Versus Incident can escalate unacknowledged alerts to ServiceNow by creating records through the ServiceNow Table API. When on-call is enabled with the servicenow provider, Versus posts a new record (by default to the incident table) for every incident that is not acknowledged within the configured wait period.

How it works

When an incident escalates, Versus sends an HTTP POST to:

{instance_url}/api/now/table/{table}

Authentication uses HTTP Basic auth with the configured username and password.
The incident ID is mapped onto two fields:
- short_description — a human-readable summary (Incident <id>).
- correlation_id — used by ServiceNow to de-duplicate inbound events.
The request uses the shared HTTPS client with TLS verification enabled.

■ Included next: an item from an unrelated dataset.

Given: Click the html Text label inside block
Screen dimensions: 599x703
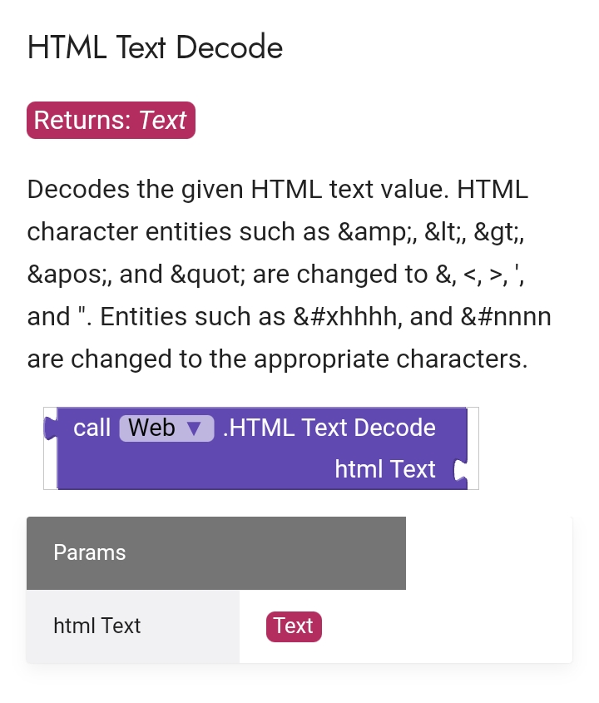Looking at the screenshot, I should click(x=385, y=469).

A non-2xx response from ServiceNow is treated as a failure and logged.

Configuration

Add the servicenow block under oncall in your config.yaml and set provider: servicenow:

oncall:
  enable: true
  wait_minutes: 3
  provider: servicenow

  servicenow:
    instance_url: ${SERVICENOW_INSTANCE_URL} # eg https://dev12345.service-now.com (REQUIRED)
    username: ${SERVICENOW_USERNAME}          # REQUIRED
    password: ${SERVICENOW_PASSWORD}          # REQUIRED
    table: incident                           # ServiceNow table; defaults to "incident"
    other_instance_urls:                      # Optional: per-request instance override
      infra: ${SERVICENOW_OTHER_INSTANCE_URL_INFRA}
      app: ${SERVICENOW_OTHER_INSTANCE_URL_APP}
      db: ${SERVICENOW_OTHER_INSTANCE_URL_DB}

redis: # Required for on-call functionality
  host: ${REDIS_HOST}
  port: ${REDIS_PORT}
  password: ${REDIS_PASSWORD}
  db: 0

Field	Required	Description
`instance_url`	Yes	Base URL of your ServiceNow instance, e.g. `https://dev12345.service-now.com`.
`username`	Yes	ServiceNow user with permission to create records on the target table.
`password`	Yes	Password for the user. Provide via an environment variable; never commit it.
`table`	No	Table to create records in. Defaults to `incident`.
`other_instance_urls`	No	Map of named instance URLs selectable per request.

Credentials

Provide username and password through environment variables (${SERVICENOW_USERNAME}, ${SERVICENOW_PASSWORD}) — never hard-code them in config.yaml. Versus never logs credentials.

Per-request override

You can route a specific alert to a different ServiceNow instance using the servicenow_other_instance query parameter. The value must match a key under other_instance_urls:

POST /api/incidents?servicenow_other_instance=infra

This overrides instance_url for that single request only; the global config is never mutated.

Environment variables

Variable	Description
`SERVICENOW_INSTANCE_URL`	Default instance URL.
`SERVICENOW_USERNAME`	Basic auth username.
`SERVICENOW_PASSWORD`	Basic auth password.
`SERVICENOW_OTHER_INSTANCE_URL_<NAME>`	Named alternate instance URLs (e.g. `SERVICENOW_OTHER_INSTANCE_URL_INFRA`).